TASK GOAL: Copy each line, word for word, from the one with "Image resolution: width=1200" through the final line of the listing, but skip the pictures.

_ _ _ _ _

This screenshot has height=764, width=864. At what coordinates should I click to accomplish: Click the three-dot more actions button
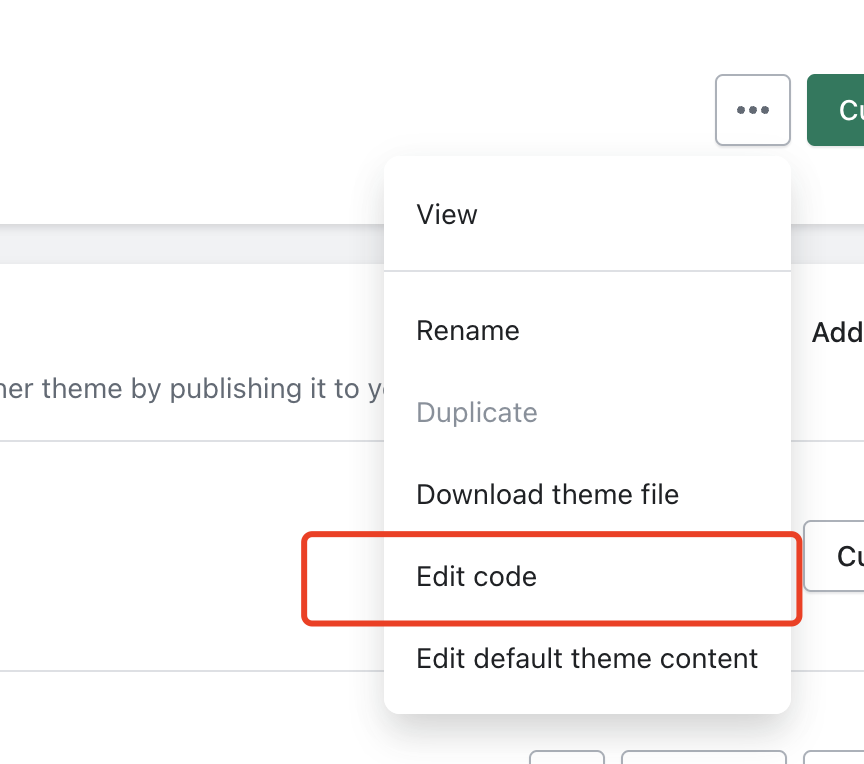point(753,110)
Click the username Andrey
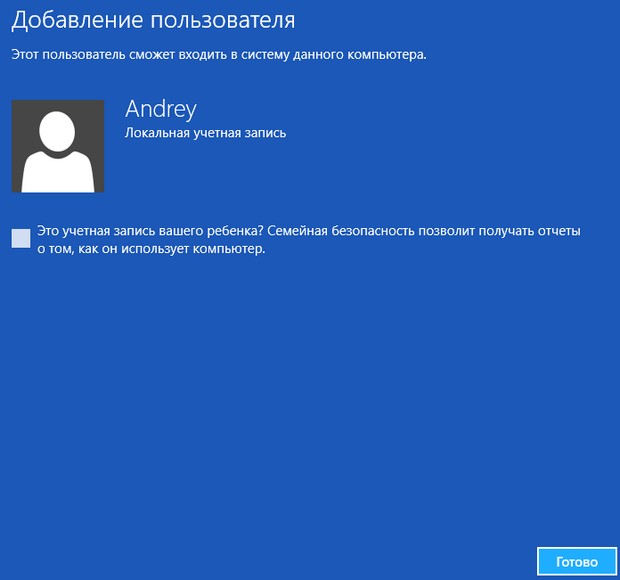 [161, 108]
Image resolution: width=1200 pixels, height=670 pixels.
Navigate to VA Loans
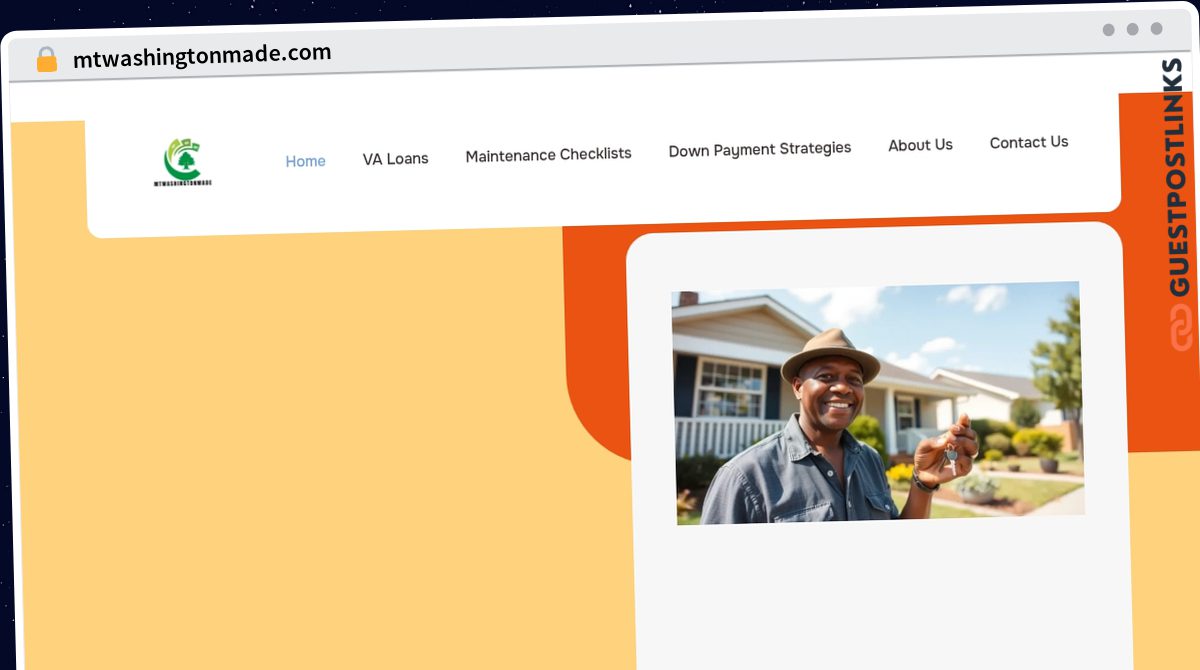point(396,157)
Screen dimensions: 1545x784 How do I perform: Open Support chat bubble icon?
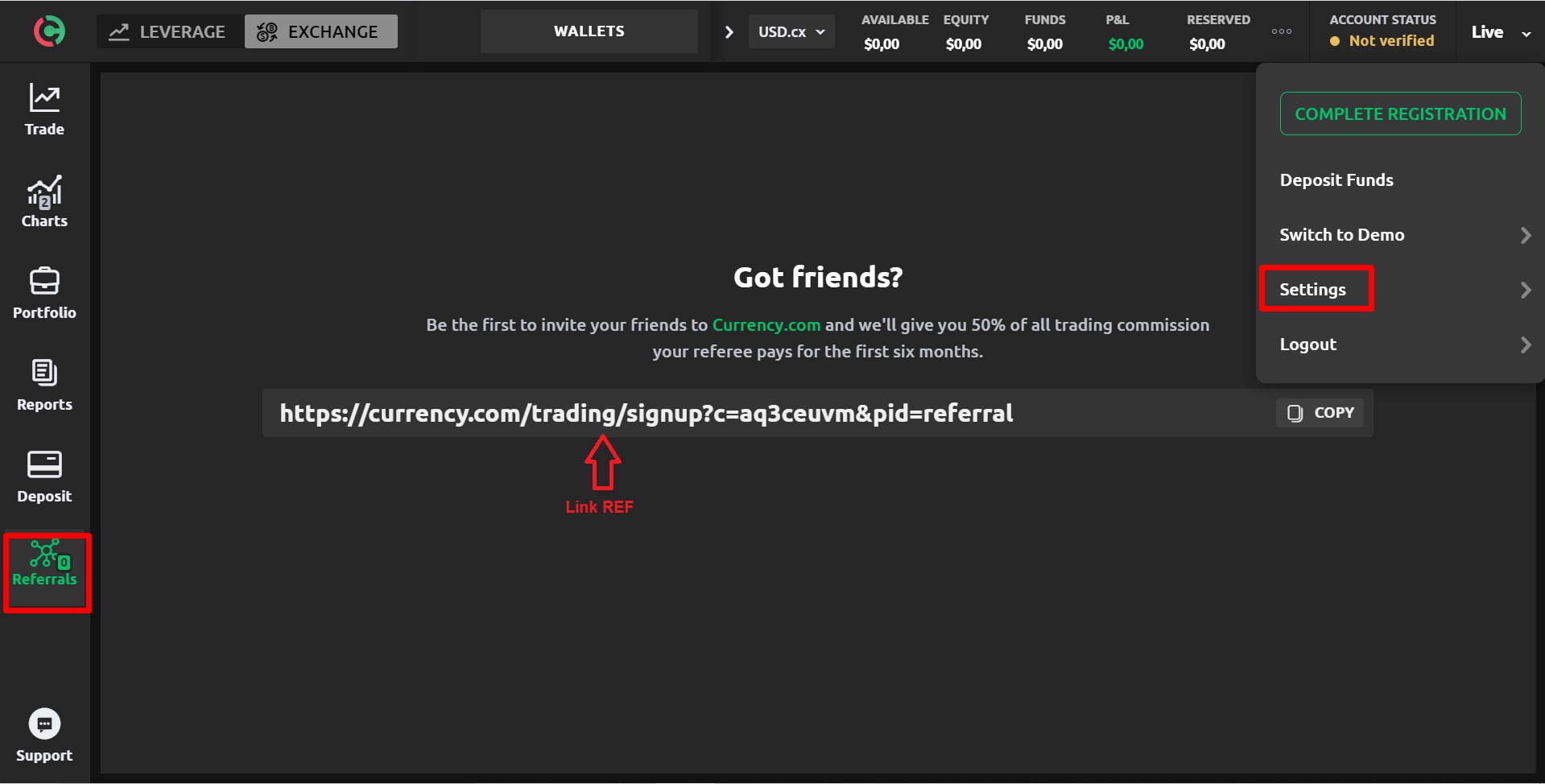[44, 735]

_ _ _ _ _

SOLUTION TO THIS PROBLEM:
Image resolution: width=1200 pixels, height=670 pixels.
Navigate to VA Loans
point(396,157)
Screen dimensions: 1545x784 How do I perform: Open Support chat bubble icon?
[44, 735]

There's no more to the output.